O risível, apesar de por mais de uma vez ter afirmado praticar a lei do desapego e não se importar em perder o cargo, em tom de anticampanha apela à piedade dos eleitores dizendo que pode ser preso caso não seja reeleito.

O risível, apesar de por mais de uma vez ter se posicionado contra o foro privilegiado, tenta, por meio de aliados do Centrão (voltaremos a essa palavra), emenda constitucional que lhe garantiria o cargo vitalício de forense privilegiado.

O risível, em tentativa de demonstração de força, bota para desfilar na avenida os fumígenos tanques de guerra que garantiriam a segurança do país caso fôssemos invadidos pela Jamaica. Fumaça se combate com fumaça.

O risível é imitado, em tom de bufonaria, num jantar de ricos empresários. Um dos convivas, Michel Temer, autor de Anônima Intimidade, obra na qual se leem os versos “Por que não paro? / Por que prossigo?”, ri a bandeiras despregadas.

O risível, ao tirar foto ao lado de um japonês, pergunta, interessado, a primeira coisa que lhe passa na cabeça: “¿Tudo pequenininho aí?”

O risível ganha um quadro de um apoiador, que pede em troca apenas um abraço, um abraço desadjetivado, um abraço ele mesmo, mas ouve do ídolo: “Abraço hétero, hein.”

O risível, ao se referir ao PodPah, diz que nunca pediu para ir em PodPau.

O risível, autoproclamado imbroxável, é ironizado pelo jornal The Guardian, que se refere ao episódio de gastança pública pelas Forças Armadas como “farra da virilidade”.

O risível pergunta no Twitter oficial da presidência da República o que é golden shower. Ora, ora, Mijair…

O risível, ferrenho defensor do porte de armas (e das armas de porte…), não consegue destravar pistola em estande de tiro, demonstrando que seu desejo de manusear símbolos de ejaculatória masculinidade é travado por sua incapacidade de lidar com o falo, digo, fato. Seu filho Zero Dois atirou muito bem.

O risível, em reunião ministerial, diz aos gritos “O que eles querem é a nossa hemorroida, a nossa liberdade, essa é a verdade”, e até agora os exegetas não conseguiram estabelecer a relação entre verdade, liberdade e inflamação no ânus.

O risível, em 2019, referindo-se a dados do Ministério da Defesa relativos ao número de alistamentos, afirma que o Brasil ganha 2 milhões de pessoas por ano. Esqueçamos o fato de os meninos alistados terem nascido em 2001 e concentremo-nos na piscadela marota que de ladinho Horrisível nos lança: para ele, só meninos contam.

O risível amanhece com a boca cheia de formigas. “¿Morreu a desgraça?”, pergunta o leitor, afoito. Não. Apenas efeito da compra de dois milhões de latas de leite condensado superfaturadas destinadas ao programa “Leitinho para os militares”.

□ □ □

TAREFA
Resuma o texto fornecido acima em exatamente duas frases.

□ □ □

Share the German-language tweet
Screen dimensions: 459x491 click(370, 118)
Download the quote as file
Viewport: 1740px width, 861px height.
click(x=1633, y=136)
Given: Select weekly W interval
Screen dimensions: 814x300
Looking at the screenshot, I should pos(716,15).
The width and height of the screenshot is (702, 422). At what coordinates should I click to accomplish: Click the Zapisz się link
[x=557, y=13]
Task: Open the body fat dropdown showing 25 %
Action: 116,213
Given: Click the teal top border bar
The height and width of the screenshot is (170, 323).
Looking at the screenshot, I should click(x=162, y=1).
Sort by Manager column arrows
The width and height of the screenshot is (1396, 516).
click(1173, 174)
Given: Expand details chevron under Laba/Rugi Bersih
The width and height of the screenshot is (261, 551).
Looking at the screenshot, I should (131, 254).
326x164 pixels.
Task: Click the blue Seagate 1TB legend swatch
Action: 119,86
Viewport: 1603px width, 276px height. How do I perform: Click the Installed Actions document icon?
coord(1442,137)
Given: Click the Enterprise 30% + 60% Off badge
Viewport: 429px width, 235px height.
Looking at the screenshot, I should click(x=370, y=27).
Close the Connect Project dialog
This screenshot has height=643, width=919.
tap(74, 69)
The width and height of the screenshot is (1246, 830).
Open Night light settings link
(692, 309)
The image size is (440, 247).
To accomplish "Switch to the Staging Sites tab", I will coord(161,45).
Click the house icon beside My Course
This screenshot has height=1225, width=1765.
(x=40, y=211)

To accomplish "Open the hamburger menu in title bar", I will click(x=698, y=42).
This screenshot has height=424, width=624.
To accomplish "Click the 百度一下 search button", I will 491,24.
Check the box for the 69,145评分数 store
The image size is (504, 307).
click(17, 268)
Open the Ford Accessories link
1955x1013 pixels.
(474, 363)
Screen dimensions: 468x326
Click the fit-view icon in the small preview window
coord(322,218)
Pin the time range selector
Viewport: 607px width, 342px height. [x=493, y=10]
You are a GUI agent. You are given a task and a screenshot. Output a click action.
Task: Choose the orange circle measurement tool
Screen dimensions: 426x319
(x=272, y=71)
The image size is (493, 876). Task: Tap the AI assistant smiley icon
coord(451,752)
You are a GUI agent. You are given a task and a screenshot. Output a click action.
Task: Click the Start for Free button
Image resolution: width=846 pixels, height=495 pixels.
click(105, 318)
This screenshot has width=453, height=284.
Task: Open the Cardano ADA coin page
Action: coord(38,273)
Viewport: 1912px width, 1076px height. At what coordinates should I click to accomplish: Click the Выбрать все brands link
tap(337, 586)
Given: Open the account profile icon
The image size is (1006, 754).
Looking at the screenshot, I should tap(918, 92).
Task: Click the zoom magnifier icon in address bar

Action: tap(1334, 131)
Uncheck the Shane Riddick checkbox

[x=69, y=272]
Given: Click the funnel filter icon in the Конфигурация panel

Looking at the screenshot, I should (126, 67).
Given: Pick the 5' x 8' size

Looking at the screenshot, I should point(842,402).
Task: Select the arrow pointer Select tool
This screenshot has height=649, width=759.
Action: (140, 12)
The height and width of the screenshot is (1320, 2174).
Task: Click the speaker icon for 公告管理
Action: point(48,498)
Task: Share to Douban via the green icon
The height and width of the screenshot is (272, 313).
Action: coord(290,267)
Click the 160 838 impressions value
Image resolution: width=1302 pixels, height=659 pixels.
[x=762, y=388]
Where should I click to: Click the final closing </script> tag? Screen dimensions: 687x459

□ □ □

RESPOSTA A SEGUIR
O texto fornecido enumera, em parágrafos iniciados por "O risível", episódios atribuídos a essa figura, como o apelo aos eleitores com a alegação de que pode ser preso caso não seja reeleito, o desfile de tanques de guerra na avenida e a pergunta, no Twitter oficial da presidência, sobre o que é golden shower. Também relata que ela não consegue destravar uma pistola em estande de tiro, afirma que o Brasil ganha 2 milhões de pessoas por ano com base em dados de alistamento e aparece ligada à compra de dois milhões de latas de leite condensado superfaturadas destinadas aos militares.